Die Enttäuschung, die mit dieser Biederkeit verbunden ist, liegt vermutlich an der vorherigen Erwartungshaltung, die ich gegenüber dem musikalischen Schaffen Okerekes habe. Vielleicht ist es auch einfach unsinnig, Künstler*innen vorzuwerfen, dass sie sich nicht auf den immergleichen Sound festlegen wollen, sondern den Mut beweisen, zu experimentieren.
Die Platte „Fatherland“ ist definitiv eine Herzensangelegenheit, so dass auch ihr Titel weniger politisch, sondern vielmehr persönlich zu lesen ist. Kele Okereke ist Vater geworden und versucht in dem Album auch, einen Teil dieser neuen Erfahrungen und Herausforderungen zu verarbeiten.
Der Song „Savannah“ ist etwa direkt an seine kleine Tochter gerichtet und enthält eine simple, aber wichtige Botschaft: „Open your heart, be kind and let love flow through your soul“. Genau diese ehrlichen und intimen Texte sind es auch, die „Fatherland“ trotz der fehlenden Ausgewogenheit hörenswert machen.
Ein absolutes Highlight ist etwa der Titel „Grounds For Resentment“ – ein gefühlvolles Duett zwischen Kele Okereke und dem Years & Years-Sänger Olly Alexander. Auf bittersüße Weise werden wir hier beim Hören an den Schmerz vergangener Beziehungen und die Unsicherheit darüber, ob wir wirklich damit abgeschlossen haben, erinnert.
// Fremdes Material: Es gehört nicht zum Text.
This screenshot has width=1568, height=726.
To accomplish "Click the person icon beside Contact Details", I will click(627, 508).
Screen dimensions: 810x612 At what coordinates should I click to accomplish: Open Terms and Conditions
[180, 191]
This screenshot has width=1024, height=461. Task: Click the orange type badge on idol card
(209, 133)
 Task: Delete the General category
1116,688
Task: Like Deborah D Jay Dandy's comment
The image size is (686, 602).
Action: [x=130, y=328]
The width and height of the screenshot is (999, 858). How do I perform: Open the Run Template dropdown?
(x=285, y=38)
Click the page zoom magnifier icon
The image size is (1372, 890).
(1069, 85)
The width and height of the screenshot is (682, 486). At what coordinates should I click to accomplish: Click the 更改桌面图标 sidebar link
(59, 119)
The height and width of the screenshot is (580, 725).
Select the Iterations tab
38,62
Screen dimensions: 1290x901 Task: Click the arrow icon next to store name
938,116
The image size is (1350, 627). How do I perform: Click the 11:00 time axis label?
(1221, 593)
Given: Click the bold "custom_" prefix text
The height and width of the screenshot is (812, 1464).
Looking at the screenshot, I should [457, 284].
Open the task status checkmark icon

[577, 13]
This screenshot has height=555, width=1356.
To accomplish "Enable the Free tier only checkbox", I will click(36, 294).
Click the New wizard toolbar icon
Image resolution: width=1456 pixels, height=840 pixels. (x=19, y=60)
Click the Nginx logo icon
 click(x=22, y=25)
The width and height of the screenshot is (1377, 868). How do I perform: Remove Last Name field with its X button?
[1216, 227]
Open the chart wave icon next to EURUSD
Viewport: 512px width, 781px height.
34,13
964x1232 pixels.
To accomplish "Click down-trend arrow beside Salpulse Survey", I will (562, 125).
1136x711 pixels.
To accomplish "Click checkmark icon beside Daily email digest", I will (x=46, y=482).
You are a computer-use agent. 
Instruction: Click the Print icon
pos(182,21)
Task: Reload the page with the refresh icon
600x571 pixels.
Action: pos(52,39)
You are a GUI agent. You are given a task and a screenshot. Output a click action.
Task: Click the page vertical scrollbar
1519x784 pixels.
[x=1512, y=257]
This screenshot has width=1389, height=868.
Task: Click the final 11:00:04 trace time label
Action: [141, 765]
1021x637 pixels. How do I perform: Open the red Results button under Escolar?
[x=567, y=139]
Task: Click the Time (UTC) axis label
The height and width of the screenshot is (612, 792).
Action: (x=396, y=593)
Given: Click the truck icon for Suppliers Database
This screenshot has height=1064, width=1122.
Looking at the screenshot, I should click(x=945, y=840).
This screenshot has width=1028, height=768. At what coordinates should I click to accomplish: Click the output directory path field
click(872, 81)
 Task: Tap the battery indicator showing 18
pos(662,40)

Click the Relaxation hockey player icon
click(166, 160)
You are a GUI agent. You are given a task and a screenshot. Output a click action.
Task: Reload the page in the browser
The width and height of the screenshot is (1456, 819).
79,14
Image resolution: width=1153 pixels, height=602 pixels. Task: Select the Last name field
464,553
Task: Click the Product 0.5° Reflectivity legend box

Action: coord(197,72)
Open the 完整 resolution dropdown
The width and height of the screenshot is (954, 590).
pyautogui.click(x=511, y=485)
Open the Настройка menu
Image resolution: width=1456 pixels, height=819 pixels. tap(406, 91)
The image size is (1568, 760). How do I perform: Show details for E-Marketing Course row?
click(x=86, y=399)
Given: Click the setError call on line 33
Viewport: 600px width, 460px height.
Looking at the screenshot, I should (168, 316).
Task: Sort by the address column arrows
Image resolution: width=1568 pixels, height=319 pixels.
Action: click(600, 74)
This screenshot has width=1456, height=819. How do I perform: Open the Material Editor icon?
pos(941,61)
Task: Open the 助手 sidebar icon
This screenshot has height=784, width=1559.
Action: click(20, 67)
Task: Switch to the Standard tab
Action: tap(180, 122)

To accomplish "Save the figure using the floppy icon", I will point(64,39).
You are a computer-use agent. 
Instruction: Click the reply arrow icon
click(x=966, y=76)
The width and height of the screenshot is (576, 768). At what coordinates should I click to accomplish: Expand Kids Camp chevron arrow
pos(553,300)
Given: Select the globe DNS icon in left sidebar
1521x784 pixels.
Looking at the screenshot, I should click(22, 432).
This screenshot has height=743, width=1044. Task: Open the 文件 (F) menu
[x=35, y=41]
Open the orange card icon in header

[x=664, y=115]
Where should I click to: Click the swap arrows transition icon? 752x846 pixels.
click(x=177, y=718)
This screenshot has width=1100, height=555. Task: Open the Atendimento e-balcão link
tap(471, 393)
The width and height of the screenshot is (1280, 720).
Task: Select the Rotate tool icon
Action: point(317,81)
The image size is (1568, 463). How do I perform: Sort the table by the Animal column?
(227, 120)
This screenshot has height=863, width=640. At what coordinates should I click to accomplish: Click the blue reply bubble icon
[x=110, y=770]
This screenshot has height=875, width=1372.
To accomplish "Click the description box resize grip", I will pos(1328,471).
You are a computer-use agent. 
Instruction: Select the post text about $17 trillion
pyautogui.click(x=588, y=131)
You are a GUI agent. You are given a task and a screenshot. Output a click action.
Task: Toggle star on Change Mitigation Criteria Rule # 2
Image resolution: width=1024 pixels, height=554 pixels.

So singt Olly Alexander etwa:
„I think I’m angry and I’m sad
I kept your T-shirt and your cap
All this evidence is surely looking bad
Well do you think about me still?
Are you happy and fulfilled?”
Keles einmalige Stimme und die vertrauten Lyrics sorgen dafür, dass „Fatherland“ trotz der Schwächen auf Melodie-Ebene Freude bereitet. Wer hier nicht mit der Erwartung herangeht, dass es sich um ein Elektro-Album mit starken Beats und durchkomponierten Synthie-Sounds handelt, sondern um eine lockere Chamber-, Swing-Pop-Platte, wird beim Hören auch nicht enttäuscht.